Pandemics, inflation, rising interest rates, war in the Ukraine—uncertain times indeed! And yet, in the world of estate planning, almost every change in the zeitgeist offers its own suite of planning opportunities and applicable techniques.

Defining characteristics at this moment include prospects of the Fed driving interest rates higher, rising and volatile asset values, and the very legitimate concern that the current high level of federal gift and estate tax exemptions will sunset at the end of 2025 to much lower levels. So, what to do?

We can start with a favorite slogan at Fieldpoint Private: “The estate tax is a voluntary tax; you can pay it, or you can plan around it.” And while that’s not entirely the case, there is much truth to it. A corollary might be, there’s a tool for every job.

Let’s explore more deeply the estate planning techniques and strategies that should be considered now.

• Gifting assets out of one’s estate to irrevocable trusts for the benefit of family members. If done properly this removes the current value, and equally important, all future appreciation of those assets from one’s estate—where they would otherwise be subject to a 40% federal and any applicable state estate tax. This is a timely strategy for two reasons: 1) the federal lifetime gift tax and estate tax exemption is currently $12.06m per person. As mentioned, they will sunset at the end of 2025 to a level likely only half that amount. So, there is clearly a window closing here; 2) couple that with the fact that we are in a period of volatile asset prices, a poster child being the equity markets, or digital assets, e.g. cryptocurrency, NFTs, etc. This creates the opportunity to gift assets out of the estate when they reach short term cyclical lows that one expects will reverse. That is the ideal time because the lower the value of an asset at the time of the gift, the less the amount of the lifetime exemption that need be used. Moreover, if the assets gifted are expected to recover and appreciate there is real leverage with this strategy.

An irrevocable trust is an ideal vehicle because it can be created to custom fit the needs of the family. It can protect the assets from the “slings and arrows of outrageous fortune,” aka divorces, creditor actions, bankruptcy, etc., and if desired leave the assets in trust for multiple generations with no further estate or gift taxes to be paid. This latter flavor of irrevocable trust is known as a generation skipping or “dynasty trust.”

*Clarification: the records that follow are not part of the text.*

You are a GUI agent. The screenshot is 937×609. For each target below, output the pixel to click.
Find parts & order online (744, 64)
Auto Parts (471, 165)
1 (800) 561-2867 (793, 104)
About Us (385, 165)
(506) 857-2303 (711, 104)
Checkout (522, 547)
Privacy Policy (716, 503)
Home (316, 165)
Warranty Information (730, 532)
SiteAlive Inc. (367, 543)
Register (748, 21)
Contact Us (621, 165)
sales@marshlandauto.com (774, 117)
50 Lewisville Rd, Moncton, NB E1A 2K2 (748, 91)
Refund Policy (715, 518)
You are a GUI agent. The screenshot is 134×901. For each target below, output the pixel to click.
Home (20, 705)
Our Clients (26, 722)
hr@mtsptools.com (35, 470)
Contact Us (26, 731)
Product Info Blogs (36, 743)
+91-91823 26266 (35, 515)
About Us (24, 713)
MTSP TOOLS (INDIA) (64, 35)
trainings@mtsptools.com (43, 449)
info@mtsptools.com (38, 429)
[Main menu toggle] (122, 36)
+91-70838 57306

• An interesting variation on this theme is the spousal limited access trust (SLAT). It is an irrevocable trust created by one spouse for the benefit of the other and usually the children of the couple. It provides access to both income and principal during the spouse’s life and can continue for the benefit of children and grandchildren. (And if you care to supercharge, it can even be drafted as a dynasty trust.) The attractiveness is that assets can be gifted out of one’s estate to these trusts, and while the maker of the gift (the grantor) cannot be a beneficiary of the trust, his or her family can. And couples may also set up reciprocal SLATS where each is the beneficiary of the other’s trust. This is about as close to having your cake and eating it too as you will find in the estate planning world. Of course, it isn’t quite as simple as that. For example, what happens in the case of a divorce, when suddenly your spouse isn’t your spouse anymore. In that case, there are workarounds; just be sure you are in the hands of competent legal counsel.

So much for fluctuating asset levels and sunsetting high exemptions. We are also in a changing interest rate environment. Rates have been at historically low levels for a considerable time. They are now on the rise. Interest rates are a significant factor in a number of popular and effective estate planning strategies. Let’s look at an example for each.

• Interest rates are low: A grantor retained annuity trust (GRAT). A GRAT is a trust into which the grantor contributes assets and enjoys a fixed annuity stream for the life of the trust. At the end of the trust term any remaining assets are distributed generally to family members or a trust for their benefit. In order to avoid a gift tax on the calculated remainder, otherwise due when the trust is created, most GRATs are of the “zeroed-out” variety. That means that the present value of the annuity stream to the grantor is equal to the amount of the initial funding of the trust. And so, because you basically get back what you put in, no taxable gift occurs. Importantly, the lower the interest rate, the higher the value of the income stream. That means the grantor can take a lower annuity amount and with respectable appreciation of the assets in the trust there will be a meaningfully larger amount as a remainder for heirs. Although beyond the range of this article, other trust techniques that benefit from a low interest rate environment are charitable lead annuity trusts (CLATs) and sales to intentionally defective grantor trusts (IDGTs).